Lee sulked through the rest of our main course – and, to my astonishment, so did Noah. They both pulled faces and scowled and grumbled under their breath, stabbed at their food and cast the occasional glare at their parents.


They looked so alike in that moment that it was almost funny.


Almost.


Rachel, for her part, tried to keep the mood up. She tried to talk to Lee a few times, and, when that wasn't working, she talked to his parents with an enthusiasm that bordered on mania as she tried to beat past the silence that had settled.


I was still trying to get my head around it all.


Selling the beach house? I hadn't ever thought that would even be an option. It was the beach house. It was where we'd spent pretty much every summer of our lives. Some of my best memories had happened there. It was where Lee and I first swam without floaties! Where I got stung by a jellyfish when I was nine and made Noah give me a piggyback all the way back to the house. Where Lee got his first kiss, with a Latina lifeguard from upstate whose name none of us could remember now.

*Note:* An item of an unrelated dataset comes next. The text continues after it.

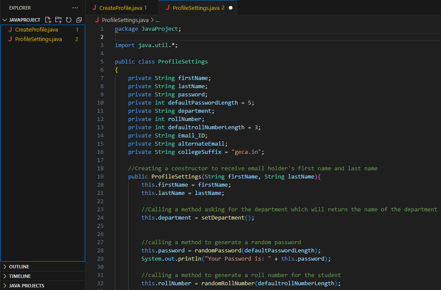Click the New File icon in Explorer
The image size is (441, 290).
click(x=48, y=20)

I glanced over at Noah, whose jaw was clenched. When we'd been growing up and Noah had suddenly got too cool to hang out with us any more, the beach house had been the one place where everything felt like it used to when we were still kids, where he'd hang out with us.


It was where we'd first drunk beer, snuck from a cooler one Fourth of July when we were thirteen – when Noah was starting to become a cool guy at school, breaking all the rules, but not so cool he couldn't include us in his little heist. (Although he had drawn the line at having us tag along to any parties he went to later on that same summer.)


They couldn't just sell. That wasn't how it worked.


Not for a place like the beach house.


It was so much more than just a piece of land, a bungalow with peeling paint and a dodgy pool filter.


My phone rang. A flash of guilt shot through me for not putting it on silent, but, instead of apologizing and shoving the phone back into my purse, I took the excuse to leave the table. 'I'm just gonna take this. I'll be right back.'


I tried not to run away from the sour mood hanging over our table.